--- Problem statement ---
Could you write out exactly the lines from the one that contains "Viewport: 705px width, 345px height." through the last line of the listing below, both included and nothing more?
###
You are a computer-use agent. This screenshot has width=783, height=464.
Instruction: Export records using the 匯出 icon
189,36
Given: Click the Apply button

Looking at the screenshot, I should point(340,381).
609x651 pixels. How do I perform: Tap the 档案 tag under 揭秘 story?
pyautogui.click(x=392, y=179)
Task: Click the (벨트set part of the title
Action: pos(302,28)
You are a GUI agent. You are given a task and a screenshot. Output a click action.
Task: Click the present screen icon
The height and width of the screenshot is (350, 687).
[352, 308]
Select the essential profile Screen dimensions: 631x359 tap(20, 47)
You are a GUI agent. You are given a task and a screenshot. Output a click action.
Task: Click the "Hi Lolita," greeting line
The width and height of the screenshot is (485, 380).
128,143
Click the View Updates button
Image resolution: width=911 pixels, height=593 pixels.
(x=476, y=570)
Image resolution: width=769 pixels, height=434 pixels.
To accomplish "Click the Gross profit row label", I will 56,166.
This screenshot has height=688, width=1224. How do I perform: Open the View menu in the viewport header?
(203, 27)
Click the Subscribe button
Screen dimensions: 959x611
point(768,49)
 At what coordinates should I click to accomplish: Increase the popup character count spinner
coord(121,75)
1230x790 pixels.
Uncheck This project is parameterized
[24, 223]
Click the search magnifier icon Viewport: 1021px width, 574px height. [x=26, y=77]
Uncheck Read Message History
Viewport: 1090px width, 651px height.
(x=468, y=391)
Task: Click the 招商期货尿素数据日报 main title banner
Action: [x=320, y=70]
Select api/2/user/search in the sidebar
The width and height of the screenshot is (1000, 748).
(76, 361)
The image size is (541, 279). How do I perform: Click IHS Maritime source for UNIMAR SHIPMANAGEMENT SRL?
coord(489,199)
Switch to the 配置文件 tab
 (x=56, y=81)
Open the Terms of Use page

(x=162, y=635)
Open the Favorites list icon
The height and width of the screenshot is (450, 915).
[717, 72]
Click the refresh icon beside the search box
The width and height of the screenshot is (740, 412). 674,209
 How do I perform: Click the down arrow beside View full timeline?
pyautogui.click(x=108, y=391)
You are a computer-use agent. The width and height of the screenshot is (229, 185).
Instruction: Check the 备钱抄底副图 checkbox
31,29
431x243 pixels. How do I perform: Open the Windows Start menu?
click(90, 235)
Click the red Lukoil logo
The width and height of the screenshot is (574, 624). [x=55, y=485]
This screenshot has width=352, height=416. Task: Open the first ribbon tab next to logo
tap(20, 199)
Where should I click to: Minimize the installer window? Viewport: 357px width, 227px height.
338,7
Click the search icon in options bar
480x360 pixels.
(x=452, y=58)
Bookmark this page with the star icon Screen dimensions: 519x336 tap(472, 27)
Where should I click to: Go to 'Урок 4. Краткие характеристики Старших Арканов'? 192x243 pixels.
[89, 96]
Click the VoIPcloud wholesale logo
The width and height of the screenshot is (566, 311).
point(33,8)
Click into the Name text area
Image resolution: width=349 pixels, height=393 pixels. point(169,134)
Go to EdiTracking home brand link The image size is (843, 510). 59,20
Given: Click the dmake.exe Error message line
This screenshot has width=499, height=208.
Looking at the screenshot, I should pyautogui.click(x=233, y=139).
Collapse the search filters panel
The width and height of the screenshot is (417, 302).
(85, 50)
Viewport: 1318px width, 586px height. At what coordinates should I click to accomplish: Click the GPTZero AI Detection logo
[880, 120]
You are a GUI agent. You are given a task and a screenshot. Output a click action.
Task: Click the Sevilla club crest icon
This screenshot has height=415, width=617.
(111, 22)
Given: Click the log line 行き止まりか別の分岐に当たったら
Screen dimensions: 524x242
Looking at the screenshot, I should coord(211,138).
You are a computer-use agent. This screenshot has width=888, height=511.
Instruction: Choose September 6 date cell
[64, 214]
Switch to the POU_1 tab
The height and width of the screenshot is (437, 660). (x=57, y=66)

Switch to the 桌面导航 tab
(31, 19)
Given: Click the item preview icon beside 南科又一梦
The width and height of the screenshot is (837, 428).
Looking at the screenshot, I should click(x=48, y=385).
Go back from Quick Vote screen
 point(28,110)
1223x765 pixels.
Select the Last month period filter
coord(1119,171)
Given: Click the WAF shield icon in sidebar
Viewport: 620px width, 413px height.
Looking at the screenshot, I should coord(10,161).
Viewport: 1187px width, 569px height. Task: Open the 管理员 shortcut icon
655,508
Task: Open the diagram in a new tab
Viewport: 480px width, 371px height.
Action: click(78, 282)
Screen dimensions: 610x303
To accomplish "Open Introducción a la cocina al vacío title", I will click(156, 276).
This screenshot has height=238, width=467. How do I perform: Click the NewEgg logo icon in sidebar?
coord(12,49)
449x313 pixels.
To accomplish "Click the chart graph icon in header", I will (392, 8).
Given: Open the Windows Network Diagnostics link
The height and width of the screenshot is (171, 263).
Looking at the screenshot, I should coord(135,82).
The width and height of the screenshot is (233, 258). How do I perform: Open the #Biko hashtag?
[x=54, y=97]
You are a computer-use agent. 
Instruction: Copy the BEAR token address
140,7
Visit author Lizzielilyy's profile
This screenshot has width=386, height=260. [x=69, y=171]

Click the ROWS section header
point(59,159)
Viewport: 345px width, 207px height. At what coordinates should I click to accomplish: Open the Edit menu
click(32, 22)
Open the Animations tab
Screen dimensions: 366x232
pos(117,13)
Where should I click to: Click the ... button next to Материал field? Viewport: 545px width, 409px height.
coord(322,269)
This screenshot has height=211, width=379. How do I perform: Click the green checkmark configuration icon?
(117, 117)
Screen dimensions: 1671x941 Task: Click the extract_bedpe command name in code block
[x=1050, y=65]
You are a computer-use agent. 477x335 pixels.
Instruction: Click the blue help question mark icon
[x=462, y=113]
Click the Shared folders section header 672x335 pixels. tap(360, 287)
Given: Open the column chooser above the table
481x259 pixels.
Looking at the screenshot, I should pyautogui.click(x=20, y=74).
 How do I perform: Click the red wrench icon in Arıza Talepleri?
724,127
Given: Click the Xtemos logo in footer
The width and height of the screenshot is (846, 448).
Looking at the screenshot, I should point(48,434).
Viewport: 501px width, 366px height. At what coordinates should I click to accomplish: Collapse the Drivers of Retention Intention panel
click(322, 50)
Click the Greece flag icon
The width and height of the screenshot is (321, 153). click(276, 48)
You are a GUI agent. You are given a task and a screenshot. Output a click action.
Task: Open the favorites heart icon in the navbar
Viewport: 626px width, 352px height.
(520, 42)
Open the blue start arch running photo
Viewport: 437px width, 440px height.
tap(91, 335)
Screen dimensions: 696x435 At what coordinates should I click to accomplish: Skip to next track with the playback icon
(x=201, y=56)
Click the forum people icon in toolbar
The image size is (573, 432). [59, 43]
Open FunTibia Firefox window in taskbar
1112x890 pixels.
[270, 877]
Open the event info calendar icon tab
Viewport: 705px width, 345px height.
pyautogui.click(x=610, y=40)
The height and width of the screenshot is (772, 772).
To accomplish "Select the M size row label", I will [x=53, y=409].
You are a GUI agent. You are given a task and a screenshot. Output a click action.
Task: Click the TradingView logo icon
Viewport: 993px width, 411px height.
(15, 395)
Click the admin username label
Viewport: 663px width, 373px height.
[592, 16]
###
--- Worked solution ---
Viewport: 705px width, 345px height.
pyautogui.click(x=610, y=40)
The height and width of the screenshot is (772, 772).
To accomplish "Select the M size row label", I will [x=53, y=409].
You are a GUI agent. You are given a task and a screenshot. Output a click action.
Task: Click the TradingView logo icon
Viewport: 993px width, 411px height.
(15, 395)
Click the admin username label
Viewport: 663px width, 373px height.
[592, 16]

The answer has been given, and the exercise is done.